De kinderen waren een poosje veilig onder toezicht aan het spelen met een heleboel water, en thuis was er even rust. Bij heel mooi weer werd een mand met gesmeerde boterhammen en een paar appels bezorgd, zodat die rust thuis wat langer kon duren.
’s Morgens vroeg werden er ‘baantjes getrokken’ door een vaste groep zwemmers, en een poosje zwemles gegeven. Die zwemles werd tussen de middag herhaald. Mijn tweelingzus en ik kregen in het vroege voorjaar van, ik schat 1955, daar zwemles. Het was bar koud, dus ons moeder hield ons thuis.
Wel was mijn tweelingzus zo ver gevorderd dat ze, als ze van de duikplank sprong, met de paar aangeleerde zwemslagen daarna de kant kon bereiken.

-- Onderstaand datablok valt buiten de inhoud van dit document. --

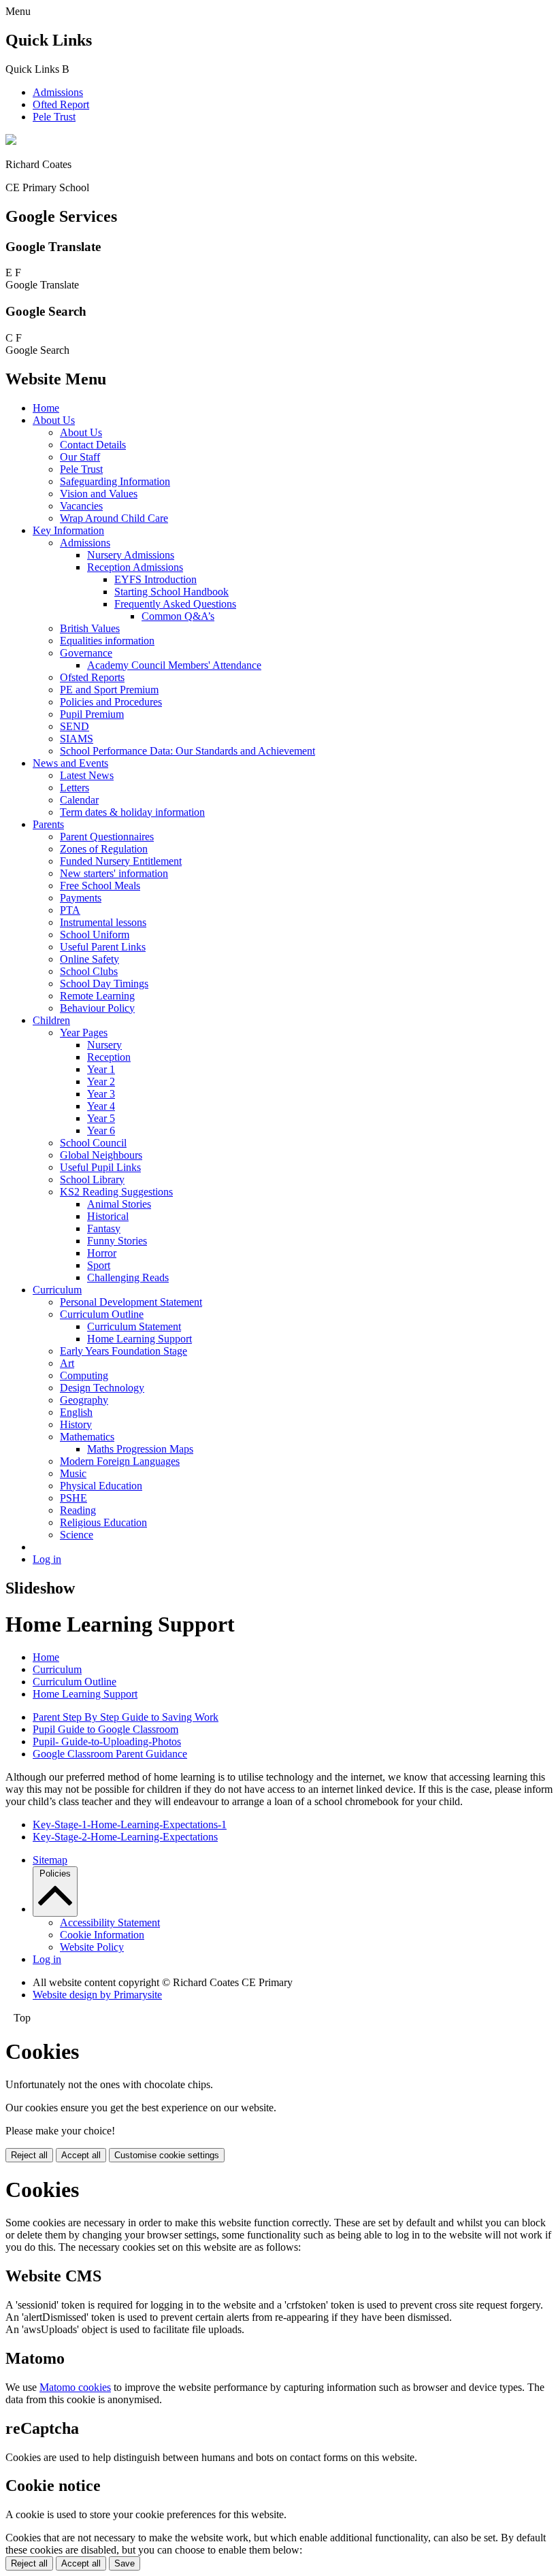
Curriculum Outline (102, 1314)
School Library (92, 1179)
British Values (90, 628)
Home (46, 408)
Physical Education (101, 1485)
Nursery (104, 1045)
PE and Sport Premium (109, 689)
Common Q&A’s (178, 616)
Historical (108, 1216)
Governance (86, 653)
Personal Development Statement (131, 1302)
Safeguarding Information (115, 481)
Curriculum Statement (134, 1326)
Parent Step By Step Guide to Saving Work (125, 1717)
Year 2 (101, 1081)
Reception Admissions (135, 567)
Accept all (81, 2155)
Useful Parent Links (103, 947)
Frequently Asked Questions (175, 604)
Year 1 (101, 1069)
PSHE (73, 1498)
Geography (84, 1400)
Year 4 (101, 1106)
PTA (70, 910)
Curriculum (57, 1289)
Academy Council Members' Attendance (174, 665)
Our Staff (80, 457)
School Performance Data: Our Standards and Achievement (187, 751)
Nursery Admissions (130, 555)
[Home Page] (10, 141)
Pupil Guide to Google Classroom (105, 1729)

Nadat zij dat ook eens deed vanaf de vijf-meter-plank en door de wind bijna, niet in het water maar op de kant werd geblazen, was het helemaal gebeurd met de lessen.
Gelukkig is alles goed gekomen, en werden we volleerde zwemmers en duikplankgebruikers. De eerder genoemde vijf-meter-plank kon trouwens regelmatig niet gebruikt worden. Daar bovenop lag Japie Westerhof vaak te zonnen. Jaap had als kind op de tramremise in de Celebesstraat onder de tram gezeten en was al heel jong beide benen kwijtgeraakt. Zolang ik mij kan herinneren liep Jaap met kunstbenen en de hulp van twee stokken.
Zijn kunstbenen liet hij in het zwembad in ‘de grote kleedkamer’ staan, en bewoog zich razendsnel, enkel met zijn handen door het zwembad, daardoor had hij een indrukwekkende ribbenkast en deed met alles mee. Zijn privé-in-de-zon-lig-plek werd hem door niemand misgund. Men liet hem.
Waarom? ’t Was, zo schat ik in, voor alle kinderen in het bad, een voorbeeld van doorzettingsvermogen. Daarom!